I don’t even notice that we’ve stopped in front of a shack on the coast. A small wooden dock juts a little way over the water but there’s no boat tied to it. “I thought we’re going out on the bay.”

“There’s something I want to show you first. Come on.” Mike hops out and walks over to the shack door, jingling his keys as he picks one out.

After pouring my heart out to him, I can’t very well let him walk off with it, can I? I get out and follow. The inside is unlike anything I could’ve expected. The floor’s covered with furs and skins of all kinds of animals -- I’ve never been any good at telling them apart, but I think they’re mostly deer, and smaller creatures?

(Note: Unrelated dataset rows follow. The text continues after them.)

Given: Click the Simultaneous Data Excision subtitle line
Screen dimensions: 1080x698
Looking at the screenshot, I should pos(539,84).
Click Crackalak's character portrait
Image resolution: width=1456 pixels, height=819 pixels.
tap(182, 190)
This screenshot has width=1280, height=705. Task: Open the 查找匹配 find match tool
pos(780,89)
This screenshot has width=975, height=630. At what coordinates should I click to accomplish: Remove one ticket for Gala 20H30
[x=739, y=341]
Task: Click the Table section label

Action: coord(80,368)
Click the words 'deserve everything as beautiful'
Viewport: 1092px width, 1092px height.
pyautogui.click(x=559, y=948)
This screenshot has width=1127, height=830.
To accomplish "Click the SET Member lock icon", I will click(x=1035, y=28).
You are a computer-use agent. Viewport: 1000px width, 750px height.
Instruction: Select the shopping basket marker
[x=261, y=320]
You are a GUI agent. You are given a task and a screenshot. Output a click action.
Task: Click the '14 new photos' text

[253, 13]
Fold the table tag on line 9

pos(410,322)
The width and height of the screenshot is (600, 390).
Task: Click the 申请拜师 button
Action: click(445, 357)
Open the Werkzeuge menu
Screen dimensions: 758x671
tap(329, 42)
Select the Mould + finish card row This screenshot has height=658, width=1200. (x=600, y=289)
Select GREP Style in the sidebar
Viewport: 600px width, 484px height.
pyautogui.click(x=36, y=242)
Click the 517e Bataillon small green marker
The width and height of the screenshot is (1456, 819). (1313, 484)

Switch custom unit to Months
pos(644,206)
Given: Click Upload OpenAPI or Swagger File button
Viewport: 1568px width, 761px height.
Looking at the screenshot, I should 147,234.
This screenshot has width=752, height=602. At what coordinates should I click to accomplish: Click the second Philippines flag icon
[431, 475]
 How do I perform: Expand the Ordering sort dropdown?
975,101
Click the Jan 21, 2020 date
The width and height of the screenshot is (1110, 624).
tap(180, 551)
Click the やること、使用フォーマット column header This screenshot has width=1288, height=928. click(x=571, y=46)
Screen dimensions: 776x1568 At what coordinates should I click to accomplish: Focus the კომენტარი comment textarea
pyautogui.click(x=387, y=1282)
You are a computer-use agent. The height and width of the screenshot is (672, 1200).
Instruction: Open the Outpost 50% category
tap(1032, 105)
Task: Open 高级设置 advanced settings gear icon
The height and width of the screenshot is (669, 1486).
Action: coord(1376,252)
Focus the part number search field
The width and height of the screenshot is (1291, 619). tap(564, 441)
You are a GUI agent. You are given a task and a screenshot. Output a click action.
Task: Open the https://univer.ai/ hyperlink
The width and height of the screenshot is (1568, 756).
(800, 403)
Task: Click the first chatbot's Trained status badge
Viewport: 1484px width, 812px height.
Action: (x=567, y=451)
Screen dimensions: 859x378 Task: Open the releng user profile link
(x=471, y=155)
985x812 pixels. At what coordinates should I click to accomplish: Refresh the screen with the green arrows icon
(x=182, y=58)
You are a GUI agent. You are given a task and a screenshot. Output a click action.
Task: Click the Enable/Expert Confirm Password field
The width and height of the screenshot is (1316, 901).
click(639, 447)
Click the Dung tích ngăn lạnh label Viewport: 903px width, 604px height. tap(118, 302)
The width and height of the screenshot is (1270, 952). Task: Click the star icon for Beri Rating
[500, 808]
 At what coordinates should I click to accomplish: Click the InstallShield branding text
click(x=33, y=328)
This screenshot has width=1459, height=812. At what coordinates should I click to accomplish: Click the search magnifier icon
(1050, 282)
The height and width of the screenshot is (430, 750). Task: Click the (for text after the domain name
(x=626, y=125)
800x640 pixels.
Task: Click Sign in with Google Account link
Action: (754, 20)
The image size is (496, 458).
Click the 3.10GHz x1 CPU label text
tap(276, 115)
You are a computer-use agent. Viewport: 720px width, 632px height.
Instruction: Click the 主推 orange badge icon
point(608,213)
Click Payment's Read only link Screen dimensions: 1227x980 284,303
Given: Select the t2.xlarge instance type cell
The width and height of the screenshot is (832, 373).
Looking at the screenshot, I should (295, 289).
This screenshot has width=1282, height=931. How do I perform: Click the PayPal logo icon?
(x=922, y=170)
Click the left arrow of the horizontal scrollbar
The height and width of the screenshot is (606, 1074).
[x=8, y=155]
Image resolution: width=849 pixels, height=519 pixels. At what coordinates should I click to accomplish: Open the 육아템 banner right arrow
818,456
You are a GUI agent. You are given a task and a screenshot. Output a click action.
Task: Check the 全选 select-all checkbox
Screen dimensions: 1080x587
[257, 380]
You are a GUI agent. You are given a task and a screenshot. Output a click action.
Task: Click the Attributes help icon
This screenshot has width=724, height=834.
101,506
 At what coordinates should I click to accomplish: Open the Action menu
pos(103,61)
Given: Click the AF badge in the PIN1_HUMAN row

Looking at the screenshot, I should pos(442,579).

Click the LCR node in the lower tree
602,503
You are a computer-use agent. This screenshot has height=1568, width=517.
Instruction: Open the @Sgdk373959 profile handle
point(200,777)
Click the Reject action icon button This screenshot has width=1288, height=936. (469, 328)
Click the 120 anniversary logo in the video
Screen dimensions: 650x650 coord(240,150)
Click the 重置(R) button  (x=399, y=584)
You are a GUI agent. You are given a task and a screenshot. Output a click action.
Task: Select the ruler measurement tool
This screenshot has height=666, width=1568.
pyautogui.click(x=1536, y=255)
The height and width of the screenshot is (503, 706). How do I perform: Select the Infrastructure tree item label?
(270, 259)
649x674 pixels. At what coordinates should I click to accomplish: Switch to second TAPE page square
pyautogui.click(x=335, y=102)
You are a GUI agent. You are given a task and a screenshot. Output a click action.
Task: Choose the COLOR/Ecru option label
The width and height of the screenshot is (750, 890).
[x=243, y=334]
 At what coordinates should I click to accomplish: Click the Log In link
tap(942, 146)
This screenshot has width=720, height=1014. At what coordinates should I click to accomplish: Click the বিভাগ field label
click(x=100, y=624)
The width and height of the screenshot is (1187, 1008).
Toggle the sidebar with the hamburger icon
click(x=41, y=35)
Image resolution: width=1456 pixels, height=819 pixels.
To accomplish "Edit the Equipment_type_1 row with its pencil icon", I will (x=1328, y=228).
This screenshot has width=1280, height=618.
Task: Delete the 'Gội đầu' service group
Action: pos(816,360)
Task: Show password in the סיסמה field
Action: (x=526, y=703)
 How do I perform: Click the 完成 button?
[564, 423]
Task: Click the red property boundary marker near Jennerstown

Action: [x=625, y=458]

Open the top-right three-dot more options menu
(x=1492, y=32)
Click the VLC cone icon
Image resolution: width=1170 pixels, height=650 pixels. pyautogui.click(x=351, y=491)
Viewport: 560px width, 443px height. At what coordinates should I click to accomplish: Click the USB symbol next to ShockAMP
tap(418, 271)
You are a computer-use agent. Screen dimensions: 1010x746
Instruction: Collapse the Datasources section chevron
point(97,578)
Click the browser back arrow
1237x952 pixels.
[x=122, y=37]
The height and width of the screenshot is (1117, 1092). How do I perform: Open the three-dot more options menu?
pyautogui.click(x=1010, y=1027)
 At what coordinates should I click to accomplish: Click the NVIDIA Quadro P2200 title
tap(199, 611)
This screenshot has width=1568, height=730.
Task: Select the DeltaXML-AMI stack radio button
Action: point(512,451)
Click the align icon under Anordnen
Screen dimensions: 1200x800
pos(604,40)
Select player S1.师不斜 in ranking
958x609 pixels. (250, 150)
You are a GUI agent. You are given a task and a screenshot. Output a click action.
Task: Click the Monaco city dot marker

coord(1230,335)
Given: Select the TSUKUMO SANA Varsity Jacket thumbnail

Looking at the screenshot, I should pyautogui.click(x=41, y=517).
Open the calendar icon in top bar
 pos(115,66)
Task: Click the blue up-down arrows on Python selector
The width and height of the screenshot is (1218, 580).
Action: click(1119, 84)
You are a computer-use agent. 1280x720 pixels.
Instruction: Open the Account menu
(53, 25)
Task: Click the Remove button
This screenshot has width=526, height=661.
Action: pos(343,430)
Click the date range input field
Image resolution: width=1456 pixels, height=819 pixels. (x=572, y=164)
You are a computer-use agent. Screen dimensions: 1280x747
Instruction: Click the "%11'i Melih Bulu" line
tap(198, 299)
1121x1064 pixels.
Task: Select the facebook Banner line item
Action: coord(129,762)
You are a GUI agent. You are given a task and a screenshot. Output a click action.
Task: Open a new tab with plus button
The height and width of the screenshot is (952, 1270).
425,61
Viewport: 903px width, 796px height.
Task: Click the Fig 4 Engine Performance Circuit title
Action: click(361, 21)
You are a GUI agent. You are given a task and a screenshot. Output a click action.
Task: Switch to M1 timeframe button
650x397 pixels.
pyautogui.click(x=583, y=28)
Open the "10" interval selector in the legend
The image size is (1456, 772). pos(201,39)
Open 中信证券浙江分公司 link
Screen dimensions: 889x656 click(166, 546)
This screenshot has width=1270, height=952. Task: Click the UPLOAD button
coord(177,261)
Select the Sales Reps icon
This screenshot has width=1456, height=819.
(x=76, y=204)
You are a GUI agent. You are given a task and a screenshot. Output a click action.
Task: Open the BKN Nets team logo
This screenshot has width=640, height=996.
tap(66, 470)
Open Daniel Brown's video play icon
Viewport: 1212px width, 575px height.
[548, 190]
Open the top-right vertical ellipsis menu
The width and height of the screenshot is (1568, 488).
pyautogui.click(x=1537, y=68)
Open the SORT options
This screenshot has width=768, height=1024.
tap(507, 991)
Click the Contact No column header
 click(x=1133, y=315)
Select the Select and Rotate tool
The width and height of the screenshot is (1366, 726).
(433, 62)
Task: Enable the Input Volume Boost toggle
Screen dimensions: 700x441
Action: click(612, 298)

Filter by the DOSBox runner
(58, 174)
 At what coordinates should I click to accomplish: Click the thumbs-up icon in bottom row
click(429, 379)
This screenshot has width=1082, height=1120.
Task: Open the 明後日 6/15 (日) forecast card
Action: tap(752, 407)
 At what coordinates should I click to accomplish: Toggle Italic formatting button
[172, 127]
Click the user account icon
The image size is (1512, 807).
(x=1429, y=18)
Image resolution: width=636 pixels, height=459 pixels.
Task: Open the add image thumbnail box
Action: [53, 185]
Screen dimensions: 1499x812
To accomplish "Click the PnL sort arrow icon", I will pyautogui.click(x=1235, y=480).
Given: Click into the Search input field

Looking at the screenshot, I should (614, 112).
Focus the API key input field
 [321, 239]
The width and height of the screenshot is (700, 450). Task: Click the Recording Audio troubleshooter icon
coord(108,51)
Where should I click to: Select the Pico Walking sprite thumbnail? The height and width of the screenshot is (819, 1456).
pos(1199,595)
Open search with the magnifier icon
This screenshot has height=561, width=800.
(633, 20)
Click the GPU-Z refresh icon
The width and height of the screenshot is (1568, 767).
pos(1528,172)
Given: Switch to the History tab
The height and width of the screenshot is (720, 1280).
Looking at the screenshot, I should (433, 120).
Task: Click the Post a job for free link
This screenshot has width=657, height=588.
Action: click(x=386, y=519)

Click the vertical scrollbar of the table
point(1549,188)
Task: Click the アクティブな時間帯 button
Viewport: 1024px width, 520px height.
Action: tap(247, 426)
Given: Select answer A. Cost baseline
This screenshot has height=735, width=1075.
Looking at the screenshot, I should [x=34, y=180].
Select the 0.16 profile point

A few framed photos of Uncle Jeb showing off prize catches hang on the walls. A spiritcatcher skulks in the corner and a desk covered with all kinds of junk trinkets takes up nearly a quarter of the space.

“Uncle Jeb left me this -- pretty neat, huh?”

I peer at a strange-looking curio sprouting feathers and eyes and decide not to say anything.

“Here -- I want you to have this.” Mike holds out a necklace strung with what looks like bits and pieces of amber. Some resemble frosted cereal flakes, and others misshapen peanuts or beans. It reminds me of a grade-school crafts project.

“What are they?” I hold out my hand and he drops the necklace into it.

“They’re pearls.”

I stare at them like I’ve just traded everything I have for a handful of magic beans. “I thought pearls are round and white.”

“Most people prefer them that way but we can make them in an assortment of colors. The ones you’re holding aren’t cultured; they’re natural. Uncle Jeb and I found them over the years when we harvested our oysters. They’re accidents of nature but I think they’re beautiful.”

“Why are you giving this to me? It obviously has sentimental value…”

Mike fixes his light brown eyes on me and breaks into a half-smile. “The oysters that made these pearls are all dead, eaten. But every time I look at this necklace, I remember that they left something amazing behind. It helped me a lot this past year getting over my uncle’s death. Maybe it’ll help you too.”

Suddenly the pearls feel round and perfect in my palm. A bead of warmth lodge in my heart and for a moment I can imagine Dad’s arms wrapped around me, his voice whispering, “We’ll get through this together.” I might just survive the summer without my phone and Oxy after all.